[Items from a data source]
▬▬▬
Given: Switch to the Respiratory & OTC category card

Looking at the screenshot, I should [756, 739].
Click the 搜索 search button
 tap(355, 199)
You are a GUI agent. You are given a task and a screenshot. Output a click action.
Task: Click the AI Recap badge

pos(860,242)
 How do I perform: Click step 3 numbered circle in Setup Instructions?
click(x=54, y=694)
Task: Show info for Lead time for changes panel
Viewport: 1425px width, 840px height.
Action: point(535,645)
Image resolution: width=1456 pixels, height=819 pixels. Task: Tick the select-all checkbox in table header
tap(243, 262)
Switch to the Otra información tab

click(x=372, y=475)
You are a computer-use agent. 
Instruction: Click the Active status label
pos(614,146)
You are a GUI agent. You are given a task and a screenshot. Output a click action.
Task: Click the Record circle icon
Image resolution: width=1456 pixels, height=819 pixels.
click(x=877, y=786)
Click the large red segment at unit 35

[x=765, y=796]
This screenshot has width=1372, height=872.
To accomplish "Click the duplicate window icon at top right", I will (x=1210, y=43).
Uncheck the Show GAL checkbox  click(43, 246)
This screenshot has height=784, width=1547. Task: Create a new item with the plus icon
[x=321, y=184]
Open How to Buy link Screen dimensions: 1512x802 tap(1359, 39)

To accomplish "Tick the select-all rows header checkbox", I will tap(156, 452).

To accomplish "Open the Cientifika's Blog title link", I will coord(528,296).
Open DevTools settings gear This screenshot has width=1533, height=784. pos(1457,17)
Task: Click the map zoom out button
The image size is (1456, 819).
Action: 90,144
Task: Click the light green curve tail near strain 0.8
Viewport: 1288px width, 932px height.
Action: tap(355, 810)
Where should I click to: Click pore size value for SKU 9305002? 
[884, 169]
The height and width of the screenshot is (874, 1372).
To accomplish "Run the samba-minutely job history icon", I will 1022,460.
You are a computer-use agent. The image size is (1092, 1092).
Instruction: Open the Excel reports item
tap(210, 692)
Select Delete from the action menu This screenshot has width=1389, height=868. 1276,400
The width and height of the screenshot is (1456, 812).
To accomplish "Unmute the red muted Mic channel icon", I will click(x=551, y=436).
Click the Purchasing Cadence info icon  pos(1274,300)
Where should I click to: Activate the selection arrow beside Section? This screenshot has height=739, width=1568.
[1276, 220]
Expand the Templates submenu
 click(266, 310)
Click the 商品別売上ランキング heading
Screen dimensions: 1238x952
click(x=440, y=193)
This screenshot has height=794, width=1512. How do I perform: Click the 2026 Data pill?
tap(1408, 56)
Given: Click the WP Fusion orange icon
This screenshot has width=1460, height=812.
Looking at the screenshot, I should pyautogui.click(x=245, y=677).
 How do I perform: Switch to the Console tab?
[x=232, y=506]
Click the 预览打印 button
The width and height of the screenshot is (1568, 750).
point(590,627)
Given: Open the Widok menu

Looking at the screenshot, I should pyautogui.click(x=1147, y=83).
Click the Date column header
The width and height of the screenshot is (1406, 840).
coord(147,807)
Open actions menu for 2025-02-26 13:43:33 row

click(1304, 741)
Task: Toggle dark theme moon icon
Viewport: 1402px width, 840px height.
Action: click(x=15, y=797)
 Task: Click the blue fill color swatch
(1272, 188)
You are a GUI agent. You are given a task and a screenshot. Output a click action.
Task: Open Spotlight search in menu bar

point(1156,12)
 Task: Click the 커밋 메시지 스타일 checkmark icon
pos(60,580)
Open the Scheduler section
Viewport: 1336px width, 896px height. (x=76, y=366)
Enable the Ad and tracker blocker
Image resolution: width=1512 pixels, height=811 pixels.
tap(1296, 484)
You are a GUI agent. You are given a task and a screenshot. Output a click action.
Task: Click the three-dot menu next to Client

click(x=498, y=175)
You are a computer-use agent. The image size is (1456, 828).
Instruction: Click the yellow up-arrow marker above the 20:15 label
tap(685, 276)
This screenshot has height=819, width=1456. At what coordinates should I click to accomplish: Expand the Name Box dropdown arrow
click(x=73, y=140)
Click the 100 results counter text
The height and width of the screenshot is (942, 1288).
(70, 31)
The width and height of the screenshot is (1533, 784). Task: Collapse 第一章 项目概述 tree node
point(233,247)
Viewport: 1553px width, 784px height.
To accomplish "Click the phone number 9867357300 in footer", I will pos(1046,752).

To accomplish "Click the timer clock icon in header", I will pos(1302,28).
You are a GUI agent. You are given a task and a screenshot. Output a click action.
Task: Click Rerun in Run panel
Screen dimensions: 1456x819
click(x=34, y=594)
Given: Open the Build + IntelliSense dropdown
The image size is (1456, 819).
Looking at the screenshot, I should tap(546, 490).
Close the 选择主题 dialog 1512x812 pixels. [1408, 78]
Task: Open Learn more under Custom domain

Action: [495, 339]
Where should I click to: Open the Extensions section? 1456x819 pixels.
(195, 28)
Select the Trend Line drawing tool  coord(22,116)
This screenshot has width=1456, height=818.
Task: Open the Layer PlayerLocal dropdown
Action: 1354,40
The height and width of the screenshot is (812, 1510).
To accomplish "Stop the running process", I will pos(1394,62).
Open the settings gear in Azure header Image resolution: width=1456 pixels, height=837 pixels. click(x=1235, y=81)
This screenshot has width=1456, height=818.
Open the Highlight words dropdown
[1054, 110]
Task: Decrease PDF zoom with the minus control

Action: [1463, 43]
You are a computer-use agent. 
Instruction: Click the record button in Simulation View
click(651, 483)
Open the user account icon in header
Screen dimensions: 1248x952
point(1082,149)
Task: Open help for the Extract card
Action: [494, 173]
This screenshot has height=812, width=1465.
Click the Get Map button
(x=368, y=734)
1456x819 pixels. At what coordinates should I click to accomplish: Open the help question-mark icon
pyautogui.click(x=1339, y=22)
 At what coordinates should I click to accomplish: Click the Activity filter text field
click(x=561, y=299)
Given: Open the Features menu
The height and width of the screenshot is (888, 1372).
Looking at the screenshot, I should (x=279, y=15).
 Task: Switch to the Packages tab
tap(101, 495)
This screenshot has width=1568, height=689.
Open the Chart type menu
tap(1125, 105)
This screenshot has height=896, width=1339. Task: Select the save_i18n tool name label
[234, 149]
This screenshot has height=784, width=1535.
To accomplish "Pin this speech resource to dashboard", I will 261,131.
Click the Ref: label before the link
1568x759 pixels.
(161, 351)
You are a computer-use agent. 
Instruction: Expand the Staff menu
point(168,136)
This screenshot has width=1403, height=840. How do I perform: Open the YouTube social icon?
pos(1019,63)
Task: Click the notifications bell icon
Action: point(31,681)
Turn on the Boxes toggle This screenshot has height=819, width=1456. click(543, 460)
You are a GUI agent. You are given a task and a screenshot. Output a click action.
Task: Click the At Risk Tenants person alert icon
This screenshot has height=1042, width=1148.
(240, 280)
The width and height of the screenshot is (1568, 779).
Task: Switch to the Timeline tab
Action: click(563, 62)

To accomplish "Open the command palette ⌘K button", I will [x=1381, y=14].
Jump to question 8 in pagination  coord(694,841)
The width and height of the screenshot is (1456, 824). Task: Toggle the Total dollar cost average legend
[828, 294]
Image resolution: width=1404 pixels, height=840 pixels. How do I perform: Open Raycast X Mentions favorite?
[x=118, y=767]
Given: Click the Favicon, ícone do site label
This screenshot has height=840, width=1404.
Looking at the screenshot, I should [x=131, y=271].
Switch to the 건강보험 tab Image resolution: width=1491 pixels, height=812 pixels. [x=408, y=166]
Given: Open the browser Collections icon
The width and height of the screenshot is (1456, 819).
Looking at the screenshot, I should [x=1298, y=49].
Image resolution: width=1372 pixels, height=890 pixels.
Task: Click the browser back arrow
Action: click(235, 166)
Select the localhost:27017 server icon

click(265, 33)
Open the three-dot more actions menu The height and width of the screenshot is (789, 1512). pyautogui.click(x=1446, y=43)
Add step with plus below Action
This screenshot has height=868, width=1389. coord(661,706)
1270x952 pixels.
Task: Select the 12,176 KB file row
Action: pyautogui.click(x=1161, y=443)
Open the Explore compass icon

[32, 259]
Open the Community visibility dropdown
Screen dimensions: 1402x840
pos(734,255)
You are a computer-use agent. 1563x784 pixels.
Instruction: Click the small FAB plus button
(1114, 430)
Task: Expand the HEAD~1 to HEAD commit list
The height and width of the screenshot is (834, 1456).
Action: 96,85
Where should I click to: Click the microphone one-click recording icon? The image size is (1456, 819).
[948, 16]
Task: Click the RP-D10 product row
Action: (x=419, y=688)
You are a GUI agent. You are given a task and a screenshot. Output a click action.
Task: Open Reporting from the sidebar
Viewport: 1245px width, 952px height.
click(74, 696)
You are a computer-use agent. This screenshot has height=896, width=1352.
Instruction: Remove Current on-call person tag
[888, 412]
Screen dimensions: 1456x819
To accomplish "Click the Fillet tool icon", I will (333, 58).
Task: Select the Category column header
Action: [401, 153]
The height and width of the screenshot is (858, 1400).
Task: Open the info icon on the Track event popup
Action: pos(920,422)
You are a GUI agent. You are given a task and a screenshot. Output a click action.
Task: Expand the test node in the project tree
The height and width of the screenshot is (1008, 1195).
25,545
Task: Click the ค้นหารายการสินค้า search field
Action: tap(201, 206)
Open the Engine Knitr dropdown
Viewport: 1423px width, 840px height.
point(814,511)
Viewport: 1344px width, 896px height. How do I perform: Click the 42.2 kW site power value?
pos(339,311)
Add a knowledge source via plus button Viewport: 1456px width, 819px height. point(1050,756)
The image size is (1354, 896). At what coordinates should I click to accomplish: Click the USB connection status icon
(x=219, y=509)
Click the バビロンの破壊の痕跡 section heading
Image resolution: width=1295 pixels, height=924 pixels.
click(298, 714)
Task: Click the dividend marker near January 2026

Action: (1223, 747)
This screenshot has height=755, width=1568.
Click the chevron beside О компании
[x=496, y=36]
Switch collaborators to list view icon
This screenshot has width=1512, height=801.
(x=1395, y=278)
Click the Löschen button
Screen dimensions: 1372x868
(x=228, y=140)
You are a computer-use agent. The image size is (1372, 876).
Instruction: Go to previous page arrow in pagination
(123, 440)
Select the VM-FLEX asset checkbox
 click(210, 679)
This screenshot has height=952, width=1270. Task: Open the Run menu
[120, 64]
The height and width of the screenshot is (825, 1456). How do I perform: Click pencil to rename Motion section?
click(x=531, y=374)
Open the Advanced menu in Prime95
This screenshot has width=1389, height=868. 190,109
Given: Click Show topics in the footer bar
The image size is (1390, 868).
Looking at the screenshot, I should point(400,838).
▬▬▬
» **Description of the task**: For the entries shown above, tally every line containing the word "list". Report the tally and nothing else.

» **Exercise result**: 2